Native Plant Conservation Campaign News: New Article from Smithsonian Earth Optimism Project Highlights Plant Conservation Success Stories and Offers Hope for the Future
August 30, 2017
 
A new article published in the August edition of the Annals of the Missouri Botanical Garden reviews recent global advances and successes in plant conservation. The article also discusses how these achievements help support the goals and targets of the Global Strategy for Plant Conservation.
 
The authors, Gary Krupnick and Nancy Knowlton from the Smithsonian Institution, reject the “doom and gloom” that currently dominates the tone of media, environmental groups and scientific reports about the environment and conservation.
 
They assert instead that every recognition or report of an environmental problem should be “coupled with ideas or examples of solutions.” The article describes numerous advancements and solutions to problems that should give us all cause to be more optimistic about plant and ecosystem conservation.
 
They highlight the Global Strategy for Plant Conservation as both an example of and reason for optimism.

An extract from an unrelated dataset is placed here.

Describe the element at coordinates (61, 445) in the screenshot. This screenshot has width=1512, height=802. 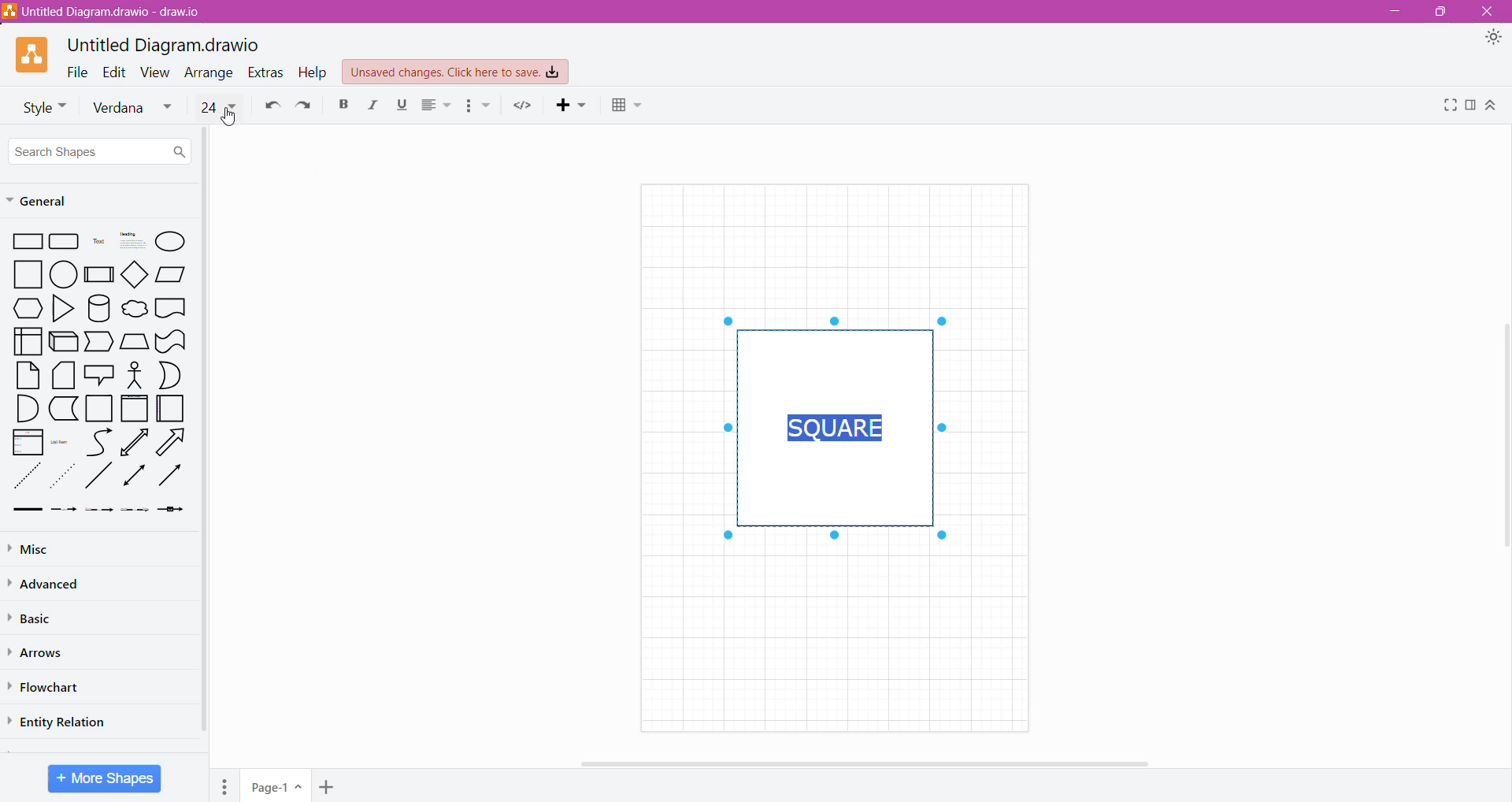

The historic 2002 agreement by the global community (with the notable exception of the U.S.) to make plant conservation a planet-wide priority through the Convention on Biological Diversity was a tangible advance for plant science and conservation, as well as an extraordinary victory in the fight against plant blindness.
 
Other examples of progress cited in the article include discoveries of new species, rediscoveries of species thought to be extinct, successful species reintroductions to the wild, reclamations of natural areas, plant communities and ecosystems, and the numerous imperiled species that have been saved from extinction by laws and programs such as the U.S. Endangered Species Act and by land and habitat protection by governments and NGOs.
 
The article discusses the Smithsonian Institution’s Earth Optimism initiative which seeks to recognize, replicate and scale up successful conservation actions.